What machine learning has to say about the essence of life (satisfaction)
So, I’m a little obsessed with the Understanding Society dataset, and have spent some time getting my head around it. With more than 3,000 variables and around 30,000 responses on most variables, there’s a lot to explore. [Indeed, I’m wondering if someone has written a book about Britain based on this data — if not, maybe I should do it?]
I’m starting modestly, by only looking at the individual responses in a single wave and wanted to continue to better understand potential drivers of life satisfaction. With so many variables to start with, many of which will not be independent of each other, any kind of linear regression is out of the question. [And, in any case, I was taught when I was doing my MBA that you are not allowed to touch the regression until you have a solid theory and some hypotheses you are trying to prove.]
The nice thing about machine learning is that there’s no such “technical” limitation. Even if it is “wrong”, the computer will not throw an error (or other abuse at you) if you ask it to run a prediction algorithm using tonnes of correlated variables. I’m not saying you’d want to use this model “in real life”, but I do think it’s a great way to quickly get an idea about the patterns in the data. We can then do seriously careful causal work on a more filtered and targeted set of variables. [In reality, I only included around 400 variables in the model — those for which there were more than 15,000 valid responses. For now, I also restricted the sample to those in paid work.]

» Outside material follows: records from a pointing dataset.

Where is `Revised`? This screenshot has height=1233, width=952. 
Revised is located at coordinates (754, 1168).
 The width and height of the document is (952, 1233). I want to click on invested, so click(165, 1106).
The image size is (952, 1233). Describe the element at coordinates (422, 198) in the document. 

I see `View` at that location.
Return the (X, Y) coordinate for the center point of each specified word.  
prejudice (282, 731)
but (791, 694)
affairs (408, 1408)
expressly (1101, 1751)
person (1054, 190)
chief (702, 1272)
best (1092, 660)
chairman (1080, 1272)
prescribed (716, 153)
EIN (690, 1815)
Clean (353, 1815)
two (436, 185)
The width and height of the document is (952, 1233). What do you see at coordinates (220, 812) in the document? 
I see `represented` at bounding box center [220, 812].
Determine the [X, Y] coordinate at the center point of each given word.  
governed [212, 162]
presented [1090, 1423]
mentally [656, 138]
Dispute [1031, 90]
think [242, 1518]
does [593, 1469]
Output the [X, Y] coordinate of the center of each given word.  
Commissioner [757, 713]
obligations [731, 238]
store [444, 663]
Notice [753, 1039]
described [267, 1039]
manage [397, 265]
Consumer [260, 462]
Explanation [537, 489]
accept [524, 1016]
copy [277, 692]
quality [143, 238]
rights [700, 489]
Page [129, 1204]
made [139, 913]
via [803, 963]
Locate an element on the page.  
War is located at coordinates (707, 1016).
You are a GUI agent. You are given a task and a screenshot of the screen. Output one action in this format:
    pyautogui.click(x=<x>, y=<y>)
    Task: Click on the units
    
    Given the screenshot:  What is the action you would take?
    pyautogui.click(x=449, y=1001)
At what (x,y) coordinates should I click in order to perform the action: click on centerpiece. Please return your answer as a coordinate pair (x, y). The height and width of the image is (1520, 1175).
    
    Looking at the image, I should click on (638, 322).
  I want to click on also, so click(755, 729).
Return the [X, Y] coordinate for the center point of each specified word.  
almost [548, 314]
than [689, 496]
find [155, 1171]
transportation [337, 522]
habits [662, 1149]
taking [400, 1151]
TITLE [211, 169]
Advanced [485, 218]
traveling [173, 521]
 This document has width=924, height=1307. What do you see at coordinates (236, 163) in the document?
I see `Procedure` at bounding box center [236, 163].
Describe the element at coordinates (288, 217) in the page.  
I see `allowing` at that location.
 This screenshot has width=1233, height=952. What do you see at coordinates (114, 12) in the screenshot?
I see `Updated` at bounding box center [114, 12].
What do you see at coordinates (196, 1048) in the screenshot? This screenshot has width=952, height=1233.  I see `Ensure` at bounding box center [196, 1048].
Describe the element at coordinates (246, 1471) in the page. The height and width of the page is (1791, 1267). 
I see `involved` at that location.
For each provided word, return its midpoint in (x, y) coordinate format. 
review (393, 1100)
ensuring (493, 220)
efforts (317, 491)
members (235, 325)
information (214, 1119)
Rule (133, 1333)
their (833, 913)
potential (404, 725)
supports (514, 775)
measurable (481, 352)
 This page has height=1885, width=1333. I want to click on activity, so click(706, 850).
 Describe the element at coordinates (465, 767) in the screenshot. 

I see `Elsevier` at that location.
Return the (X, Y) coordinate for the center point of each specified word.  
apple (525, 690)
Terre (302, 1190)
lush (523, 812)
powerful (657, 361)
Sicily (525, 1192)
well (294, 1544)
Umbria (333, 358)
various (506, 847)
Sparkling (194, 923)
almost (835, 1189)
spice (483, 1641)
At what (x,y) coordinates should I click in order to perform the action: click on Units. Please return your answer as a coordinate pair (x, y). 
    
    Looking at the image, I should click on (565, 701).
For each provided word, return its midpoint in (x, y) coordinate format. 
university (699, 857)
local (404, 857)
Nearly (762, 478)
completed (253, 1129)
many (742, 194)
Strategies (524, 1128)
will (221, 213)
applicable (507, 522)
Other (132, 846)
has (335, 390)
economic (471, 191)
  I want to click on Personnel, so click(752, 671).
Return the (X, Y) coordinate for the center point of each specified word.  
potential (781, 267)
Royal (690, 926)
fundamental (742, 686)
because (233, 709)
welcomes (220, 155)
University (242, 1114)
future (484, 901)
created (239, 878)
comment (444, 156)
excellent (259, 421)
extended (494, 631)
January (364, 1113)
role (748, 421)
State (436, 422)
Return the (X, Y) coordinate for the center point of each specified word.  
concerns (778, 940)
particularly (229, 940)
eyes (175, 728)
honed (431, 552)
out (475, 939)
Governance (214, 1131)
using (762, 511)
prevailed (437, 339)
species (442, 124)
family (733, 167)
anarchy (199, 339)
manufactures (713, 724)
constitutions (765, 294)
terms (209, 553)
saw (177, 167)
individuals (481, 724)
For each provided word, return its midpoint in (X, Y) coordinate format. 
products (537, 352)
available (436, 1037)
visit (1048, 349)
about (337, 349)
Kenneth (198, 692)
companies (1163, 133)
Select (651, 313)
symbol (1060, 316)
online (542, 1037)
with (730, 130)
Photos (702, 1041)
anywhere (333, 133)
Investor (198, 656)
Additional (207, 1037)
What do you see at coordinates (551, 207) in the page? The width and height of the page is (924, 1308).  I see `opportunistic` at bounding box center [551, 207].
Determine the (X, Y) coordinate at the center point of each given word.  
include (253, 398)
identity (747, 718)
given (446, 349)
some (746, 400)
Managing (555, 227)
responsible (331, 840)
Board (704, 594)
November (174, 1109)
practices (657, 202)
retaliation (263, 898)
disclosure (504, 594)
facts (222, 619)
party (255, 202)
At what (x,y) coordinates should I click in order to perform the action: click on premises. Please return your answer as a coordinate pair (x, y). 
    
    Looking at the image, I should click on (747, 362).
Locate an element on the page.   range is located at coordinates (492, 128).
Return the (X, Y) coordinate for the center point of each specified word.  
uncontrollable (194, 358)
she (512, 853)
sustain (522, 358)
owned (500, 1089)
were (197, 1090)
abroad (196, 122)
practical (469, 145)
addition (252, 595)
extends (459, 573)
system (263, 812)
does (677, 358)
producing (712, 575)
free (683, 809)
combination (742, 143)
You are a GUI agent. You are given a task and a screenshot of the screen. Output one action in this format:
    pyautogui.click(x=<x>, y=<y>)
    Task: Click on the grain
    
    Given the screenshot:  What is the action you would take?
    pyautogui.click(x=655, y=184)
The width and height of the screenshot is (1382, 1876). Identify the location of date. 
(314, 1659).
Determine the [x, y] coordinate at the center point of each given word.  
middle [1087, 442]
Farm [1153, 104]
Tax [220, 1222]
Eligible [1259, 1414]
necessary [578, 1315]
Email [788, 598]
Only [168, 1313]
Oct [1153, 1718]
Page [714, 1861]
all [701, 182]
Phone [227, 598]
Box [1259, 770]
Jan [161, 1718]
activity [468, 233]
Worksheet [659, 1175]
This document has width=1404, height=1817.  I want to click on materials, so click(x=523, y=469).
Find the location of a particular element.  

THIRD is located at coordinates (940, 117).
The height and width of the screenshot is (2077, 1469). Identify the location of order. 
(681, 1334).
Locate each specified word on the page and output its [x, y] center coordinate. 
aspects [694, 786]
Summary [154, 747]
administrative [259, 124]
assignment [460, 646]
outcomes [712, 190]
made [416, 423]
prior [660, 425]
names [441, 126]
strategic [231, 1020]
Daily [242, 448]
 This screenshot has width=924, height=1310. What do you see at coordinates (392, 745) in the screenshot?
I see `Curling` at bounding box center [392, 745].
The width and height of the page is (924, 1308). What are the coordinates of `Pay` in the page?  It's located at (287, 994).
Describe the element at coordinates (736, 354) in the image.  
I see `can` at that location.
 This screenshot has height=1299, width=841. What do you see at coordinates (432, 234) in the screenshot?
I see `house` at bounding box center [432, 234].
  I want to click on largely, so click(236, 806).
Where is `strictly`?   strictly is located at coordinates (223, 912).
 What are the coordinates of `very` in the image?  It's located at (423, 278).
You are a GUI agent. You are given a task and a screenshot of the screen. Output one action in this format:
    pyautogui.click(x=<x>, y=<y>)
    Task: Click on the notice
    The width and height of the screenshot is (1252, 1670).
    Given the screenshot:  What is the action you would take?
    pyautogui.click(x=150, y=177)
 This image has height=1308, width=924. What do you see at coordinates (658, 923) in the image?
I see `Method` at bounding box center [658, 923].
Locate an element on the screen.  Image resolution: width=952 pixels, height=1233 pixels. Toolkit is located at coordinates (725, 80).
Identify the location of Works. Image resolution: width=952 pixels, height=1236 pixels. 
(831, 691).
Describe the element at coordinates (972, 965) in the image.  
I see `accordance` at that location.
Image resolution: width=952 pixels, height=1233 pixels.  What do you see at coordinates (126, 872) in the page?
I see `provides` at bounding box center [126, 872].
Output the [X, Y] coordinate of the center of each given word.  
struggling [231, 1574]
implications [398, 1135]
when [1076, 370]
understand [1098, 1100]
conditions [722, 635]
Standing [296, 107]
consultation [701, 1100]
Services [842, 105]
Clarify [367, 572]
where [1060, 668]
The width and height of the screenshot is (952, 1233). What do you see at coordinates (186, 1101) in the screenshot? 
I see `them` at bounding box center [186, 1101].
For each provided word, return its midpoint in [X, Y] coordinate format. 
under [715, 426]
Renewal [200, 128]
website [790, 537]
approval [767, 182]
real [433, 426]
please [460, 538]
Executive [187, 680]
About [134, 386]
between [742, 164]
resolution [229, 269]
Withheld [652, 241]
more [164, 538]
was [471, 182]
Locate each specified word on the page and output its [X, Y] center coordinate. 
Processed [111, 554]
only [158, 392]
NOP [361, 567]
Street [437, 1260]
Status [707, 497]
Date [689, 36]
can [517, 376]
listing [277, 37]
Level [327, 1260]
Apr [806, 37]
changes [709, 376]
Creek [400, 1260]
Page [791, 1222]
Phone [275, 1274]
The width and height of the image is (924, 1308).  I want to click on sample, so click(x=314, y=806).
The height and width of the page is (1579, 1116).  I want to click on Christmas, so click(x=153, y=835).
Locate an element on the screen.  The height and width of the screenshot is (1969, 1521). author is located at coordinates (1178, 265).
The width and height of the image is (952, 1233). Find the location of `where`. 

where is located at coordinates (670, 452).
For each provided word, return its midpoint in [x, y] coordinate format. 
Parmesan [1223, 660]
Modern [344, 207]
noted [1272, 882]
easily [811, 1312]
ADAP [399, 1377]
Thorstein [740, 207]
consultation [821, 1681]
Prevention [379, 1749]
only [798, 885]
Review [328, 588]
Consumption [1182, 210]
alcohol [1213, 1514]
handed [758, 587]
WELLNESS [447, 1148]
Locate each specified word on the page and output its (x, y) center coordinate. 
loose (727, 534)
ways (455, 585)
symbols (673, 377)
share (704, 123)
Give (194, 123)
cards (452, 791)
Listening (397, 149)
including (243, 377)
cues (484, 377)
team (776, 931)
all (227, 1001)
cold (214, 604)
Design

So, I trained a deep learning model to predict the variable “life satisfaction”, and then asked the model which of the explanatory variables were most important in predicting that outcome. The results are shown in the chart, and are fascinating, but perhaps not surprising. A number of patterns strike me.
Just like previous work, I found the key predictors of life satisfaction to fall into a couple of categories. Markers for mental health were particularly predominant: among the top 20 variables (out of around 400) were whether someone felt downhearted, depressed, lonely, worthless, isolated, or unhappy; or conversely, optimistic, close to others, relaxed, or useful. Physical health also features (but less prominently), with general health, and health not interfering with social life, being predictive of overall life satisfaction.
There are a couple of items, too, that speak to people’s sense of control and resilience over their own lives (which has been previously found to be one of the most important drivers of satisfaction). People who were able to say that they were dealing with problems well, that they had fewer problems overcoming difficulties, and that they were thinking clearly, also had higher life satisfaction.
Finally, there are the important matters of money and jobs. Whether someone said they were living comfortably, or finding it very difficult to make ends meet, was the second most important variable in terms of its predictive power. [The exact question asked was: “How well would you say you yourself are managing financially these days?” and the scale was from 1 (comfortable) to 5 (very difficult).]
And, as I’ve argued (ad nauseam?), people’s satisfaction with their job had a major link to their satisfaction with their overall lives. Out of the nearly 400 variables, job satisfaction was the 11th most predicive one — and, arguably, if one were to group many of the mental health variables together (which I will do later), then its importance might be even higher than that.
Clearly, there are complex interactions between these variables, so proving causality is probably going to be quite challenging. But for now, I thought it was just a fun exercise to see what a machine learning alrorithm would make of the data!